#21  
Old 26th January 2013, 12:11 AM
HatCat's Avatar
HatCat HatCat is offline
Alpha Tester
Project Supporter
Senior Member
 
Join Date: Feb 2007
Location: In my hat.
Posts: 16,256
Default

Sounds great! I'll save some pages on that for home.
Got to go now in some seconds till next day.

By the way does that also handle the vector accumulator? Is that internally supported within those SSE2 methods, or is that something that is supposed to get managed some other way / different than the way e.g. zilmar did it in VAND?
Reply With Quote
  #22  
Old 26th January 2013, 12:33 AM
MarathonMan's Avatar
MarathonMan MarathonMan is offline
Alpha Tester
Project Supporter
Senior Member
 
Join Date: Jan 2013
Posts: 454
Default

Quote:
Originally Posted by FatCat View Post
Sounds great! I'll save some pages on that for home.
Got to go now in some seconds till next day.

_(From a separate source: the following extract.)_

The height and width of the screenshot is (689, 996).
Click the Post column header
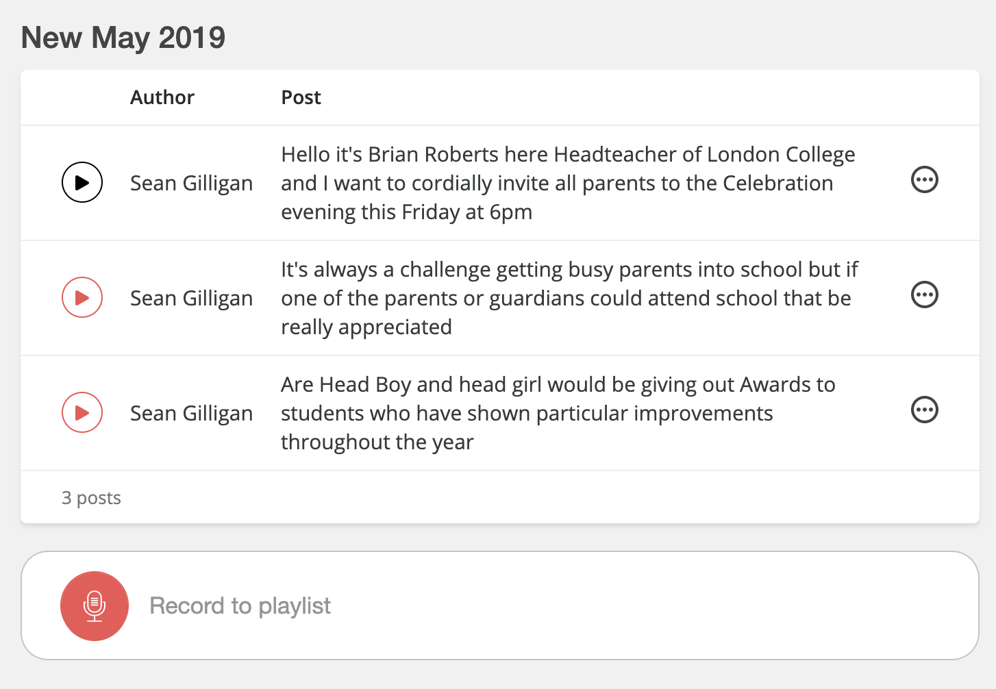click(301, 97)
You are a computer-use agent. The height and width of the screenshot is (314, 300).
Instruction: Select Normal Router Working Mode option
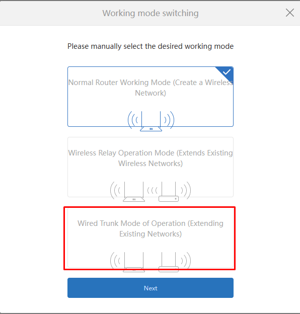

By the way does that also handle the vector accumulator? Is that internally supported within those SSE2 methods, or is that something that is supposed to get managed some other way / different than the way e.g. zilmar did it in VAND?
AFAIK, SSE is useless for anything that requires carry bits (like multiprecision arithmetic functions). I have found uses for it in VAND, VOR, VXOR, etc. but not VADDC, ...

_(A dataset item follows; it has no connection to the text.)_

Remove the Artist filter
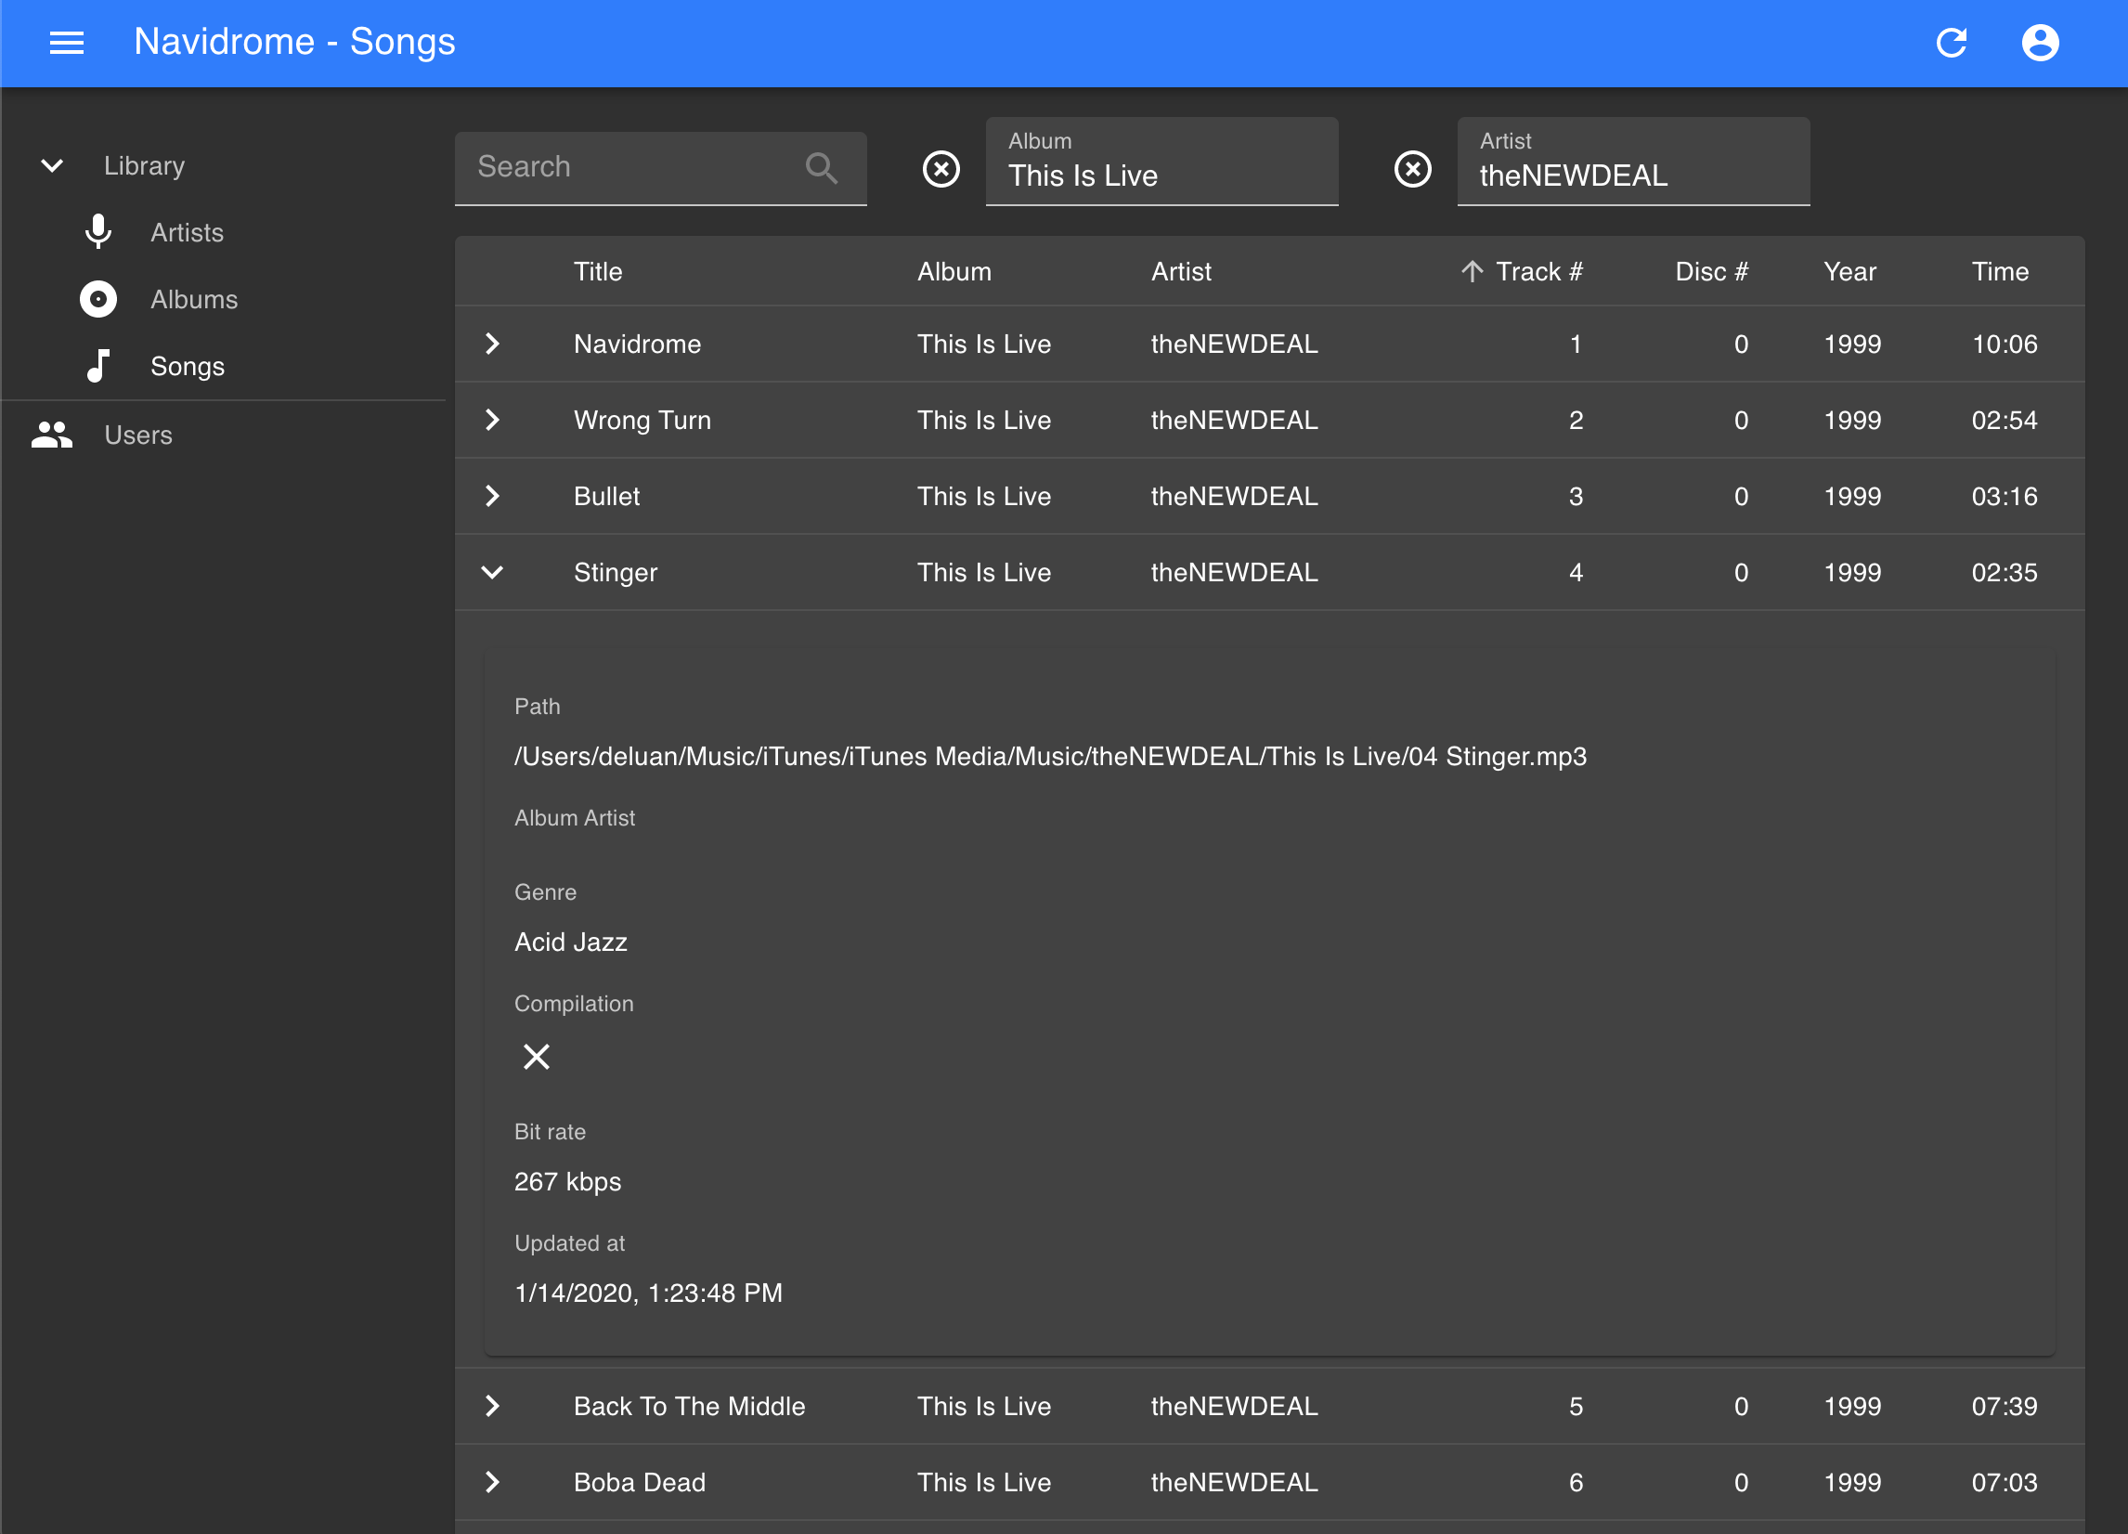The image size is (2128, 1534). coord(1412,169)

zilmar doesn't appear to use SSE intrinsic functions... maybe MSVC is taking care of it for him, or maybe he just never got around to it!

Last edited by MarathonMan; 26th January 2013 at 12:36 AM.
Reply With Quote
  #23  
Old 26th January 2013, 12:43 AM
zilmar zilmar is offline
Core Team
Alpha Tester
Project Supporter
Administrator
 
Join Date: Jun 2005
Posts: 988
Default

the rsp interrupter is meant to be accurate. The recompiler is meant for speed .. it that I believe it use mmx2 since that is more closer to the RSP ..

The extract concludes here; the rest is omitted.